I have an idea of how to get the chalk idea to work. Use a different way to connect the servo to the chalk holder. Have the servo where the 1st 30-45 degrees when put in down position will connect the chalk to surface but having down position of servo set to 90 or 180. That way the servo is constantly pushing down, but the servo should not be too strong to break the chalk. Servo might get a little hot though.
I put my new design together last night & tried it this morning but seems to be not as accurate as previous design. There are several things that are different than previous design. The idler uses smaller bearings and an M5x50mm screw instead of the M8x45mm bolts. The motor drive belt is 20mm longer, 240mm versus previous 220mm length. The idler is also in a different position below the motor turning against the back of the belt. The belt is tighter than before. Seems like the smaller bearings & M5 screws are mostly to blame.
I am thinking of trying another approach similar to design 2 years ago but using HTD5 belt for drive & tire tread. I will have to make a 3d printed HTD5 drive pulley. Seems like I might not need an idler pulley since the teeth are bigger & I will have 4.3 teeth engaged with a 20T Pulley. The advantage of this will keep the tire tread teeth closer to the wheel plate which will give less flex to the wheels. It also puts the motor about 59mm above center line of wheels. Any thoughts on this? I am starting to draw it up to see what it looks like. Are there any sources for buying HTD5 drive pulleys for nema 17 motors? It would have to accommodate 15mm wide belt.
Here is a photo of the plates from yesterday assembled & test plot beside it.
How much of the chalk can you use up that way before the servo runs out and gets to it’s 90° or 180°?
I might try something like take a small DC motor and put a soft wheel on it If you get a geared down motor that has a very low RPM you might even still be able to lift it before it comes back into contact with the ground.

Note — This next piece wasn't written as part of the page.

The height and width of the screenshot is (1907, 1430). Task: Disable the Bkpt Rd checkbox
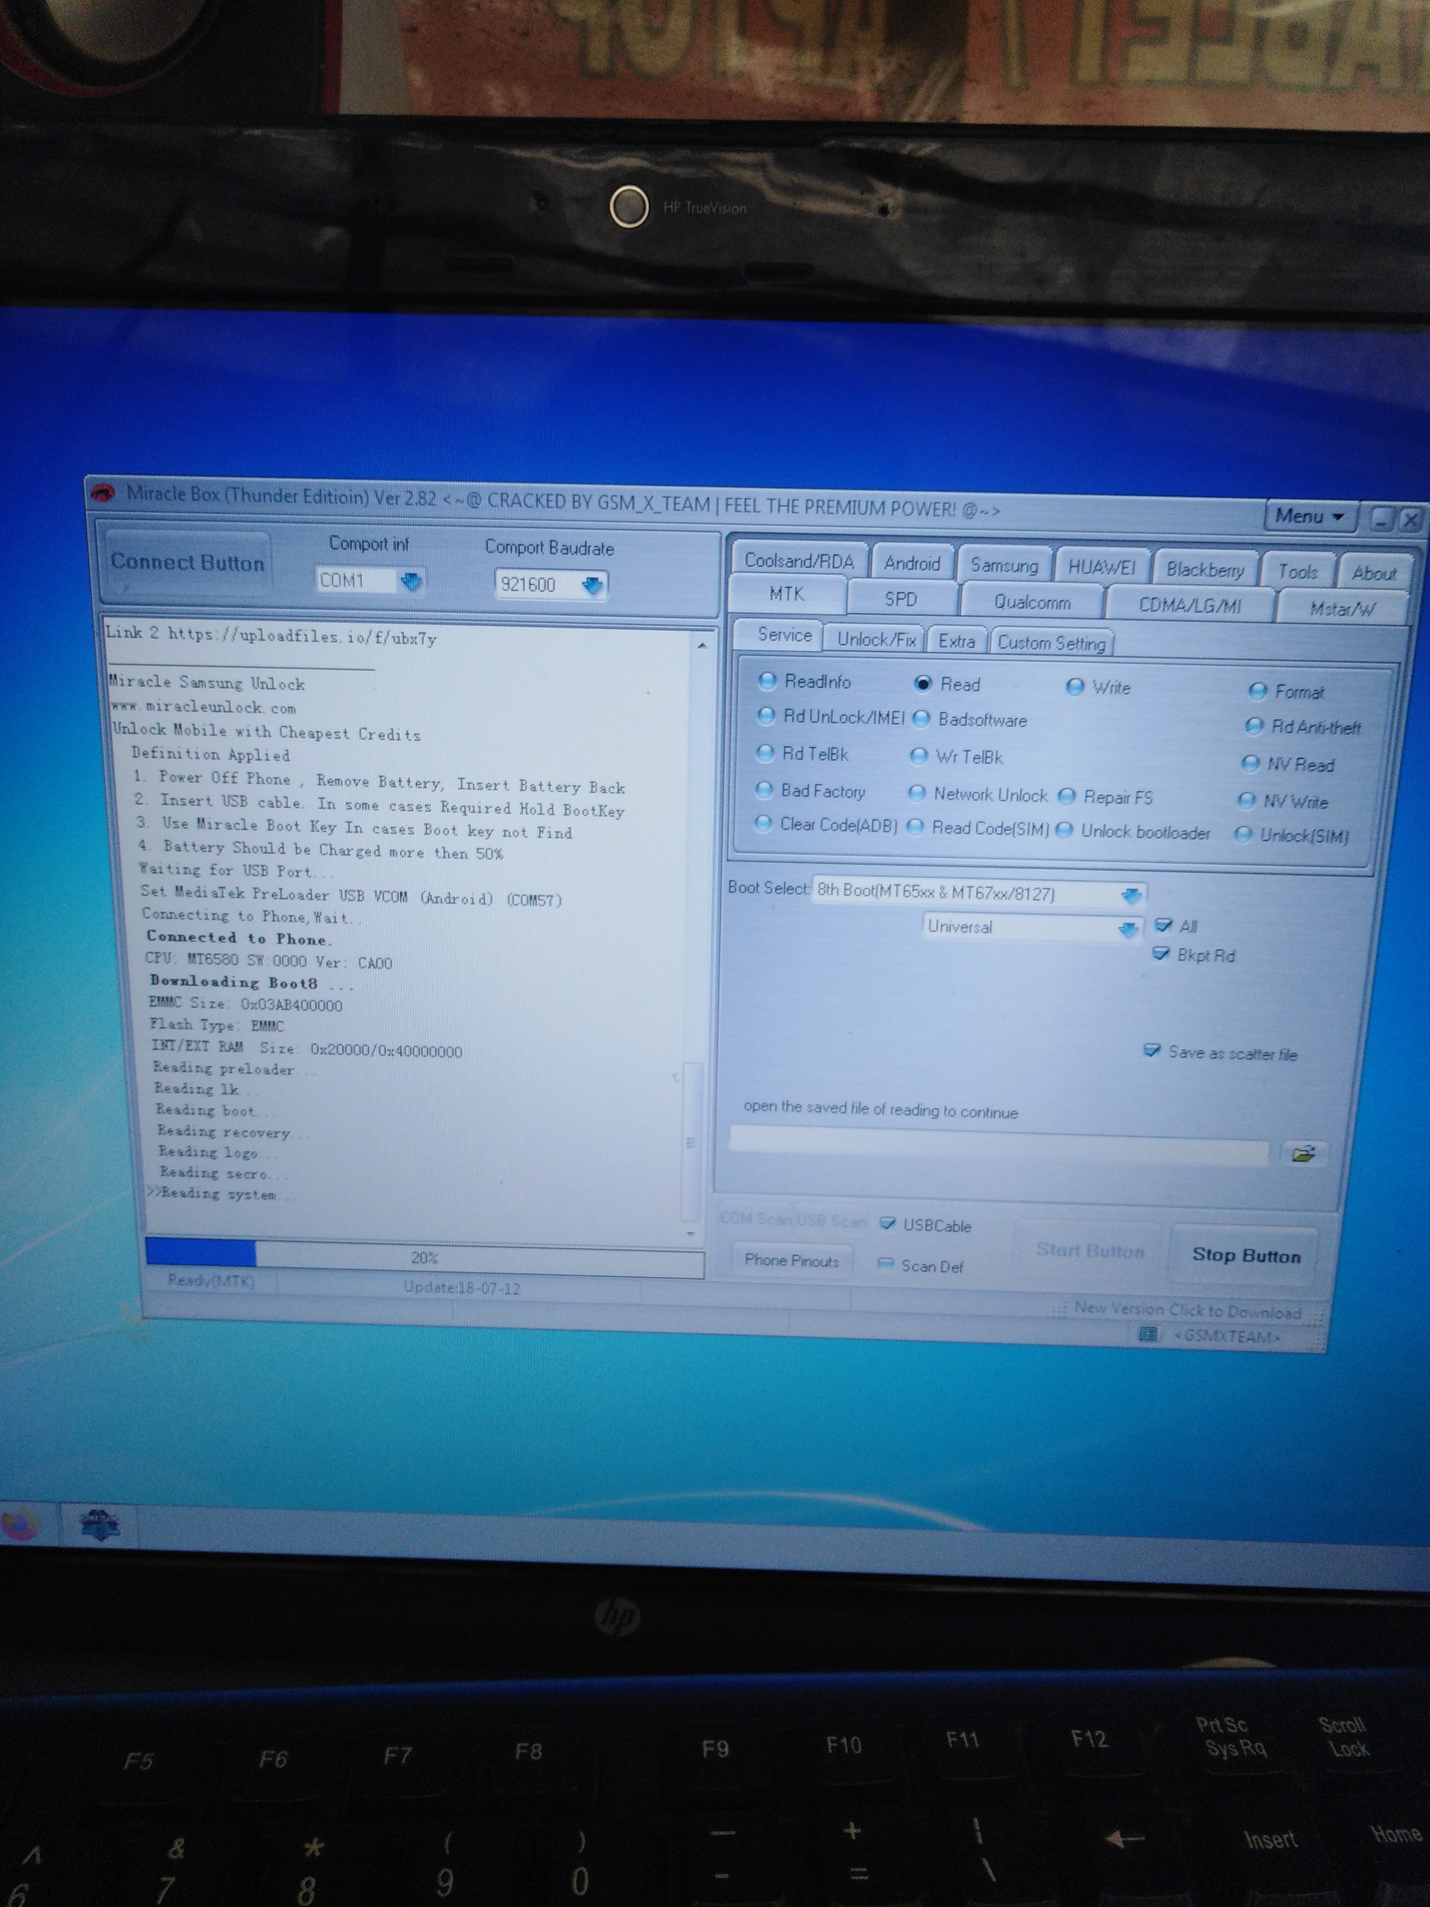click(x=1161, y=954)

Chalk is kind of funny stuff, it does grip, but it can also slide on things. If you have a wheel constantly pushing downwards on it, but slowly the wheel can slide on the chalk when it’s in contact with the ground, but then it can move when the chalk wears.
If you want to get fancy, you could use a small stepper motor and configure it as an extruder, though that means a big pain with sandify gcode. I would try to set it up so that the wheel slips on the chalk rather than the stepper skipping steps.
With the small DC motor, you could get fancy and have it run off of something like a laser pin, so that it only runs while drawing.